The principal masonry is of finely grained and dressed granite, quarried in the mountainous district of the County Dublin. The columns and pilasters which support the entablature are throughout of Portland stone. The ashlaring is entirely of fine granite. The only independent ornamentation is in the form of rich wreaths of fruit and flowers, carved in bold relief above and below the large centre window and the windows in the pavilion. In the centre of this west front is a handsome doorway, surmounted by a circular arch, and immediately within is an octagonal vestibule with a groined and vaulted roof. On the left of the entrance is the porter’s lodge. The entire length of this doubly vaulted gateway is seventy-two feet. The interior or eastern front of the building, facing the quadrangle, is simpler, but on similar lines to that already described as facing the street.
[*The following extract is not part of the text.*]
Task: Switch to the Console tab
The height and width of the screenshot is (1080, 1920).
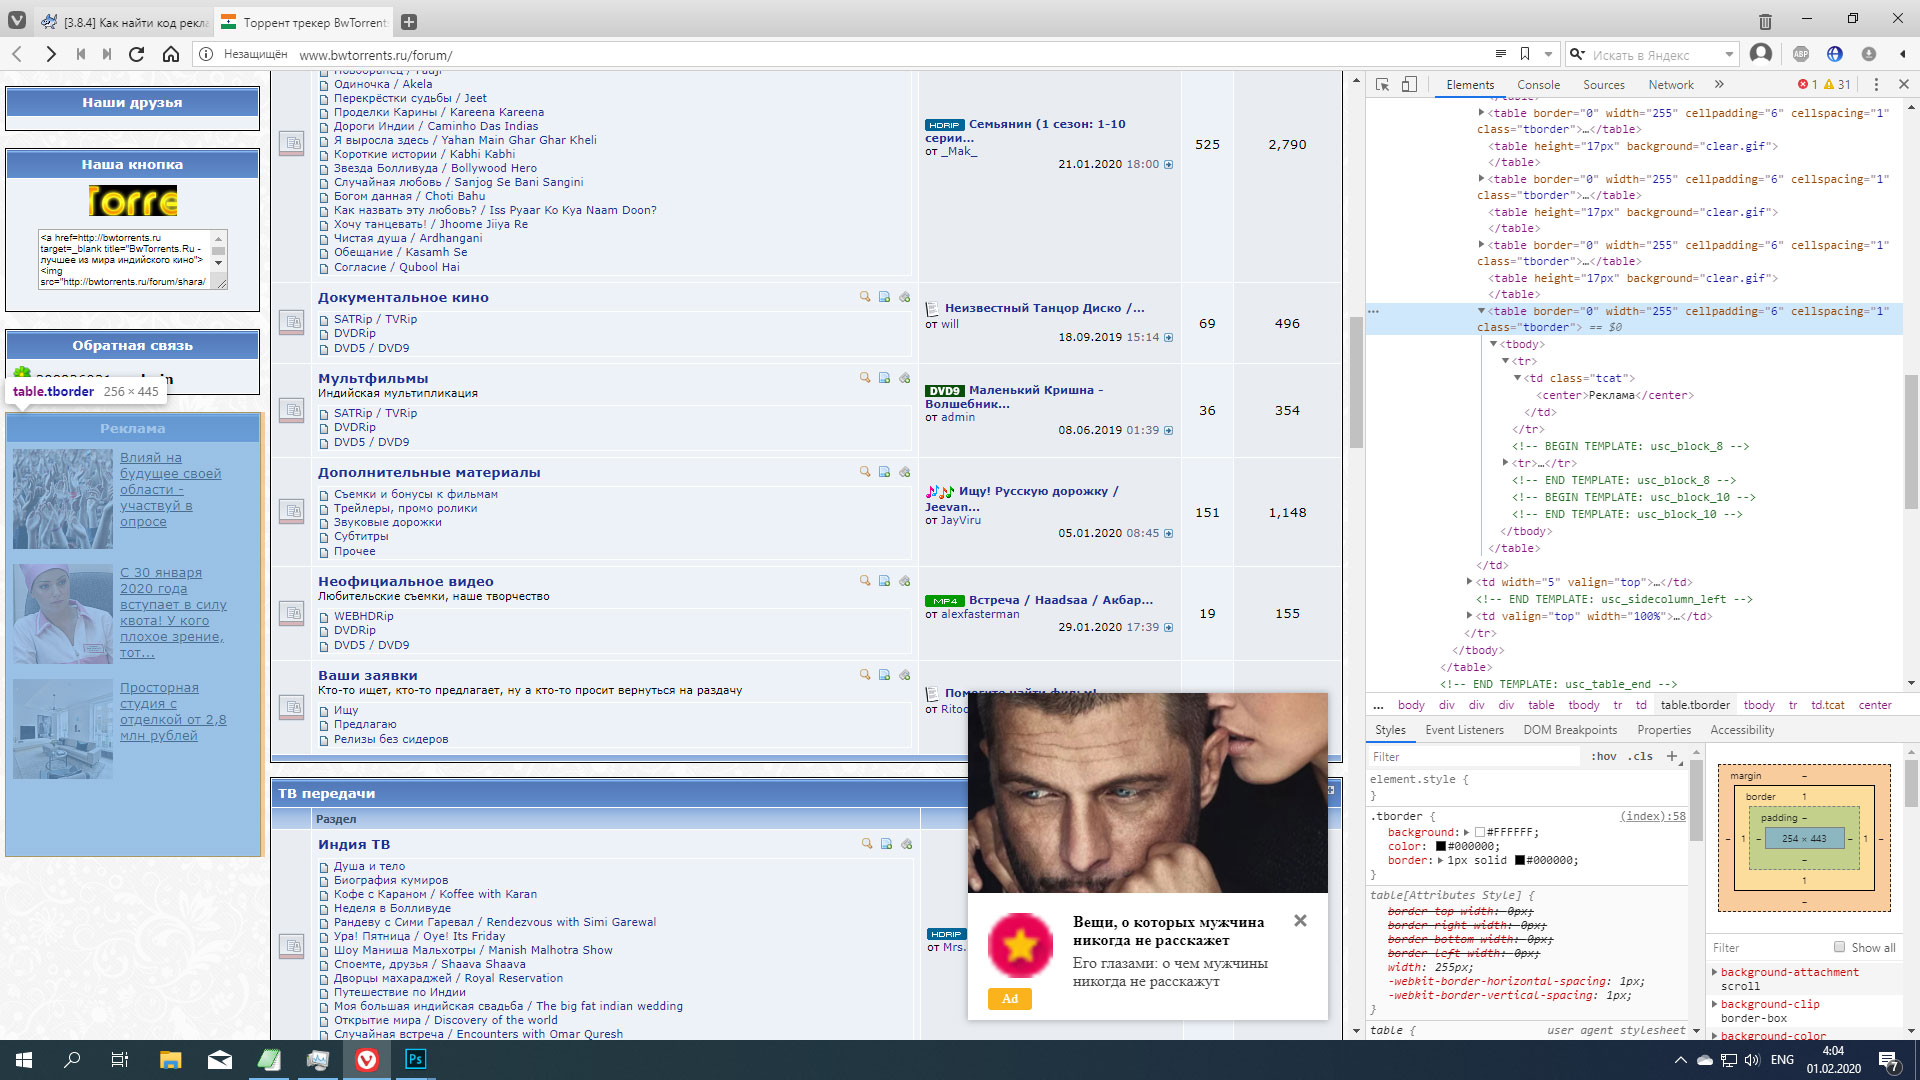Action: coord(1538,85)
The pavilions, however, are wanting in the eastern front, their place being taken by the adjoining buildings looking to the north and the south, forming an angle with the front, and making three sides of the incomplete quadrangle to which the principal doorway affords an entrance. Above the great gateway, in the centre of the façade, with windows looking both to the west over College Green and to the east over the great square of theCollege, is a large room or hall, at first used as a Regent House for the meetings of Mastersof Arts, afterwards as a Museum, and from the transfer of the specimens to the new Museum in the College Park in 1876 as an Examination Hall. This fine room is reached by a spacious staircase from the great gateway of the College. It is sixty-two feet long by forty-six feet broad, well lighted, but somewhat bare. Three pictures are hung on the walls—one of the Right Honourable Sir Joseph Napier, Lord Chancellor of Ireland and Vice-Chancellor of the University in 1867, in his state robes; a poor picture of the great Bishop Berkeley; and a pleasant portrait of Dr. William Hales, sometime Fellow of Trinity College, painted in 1769.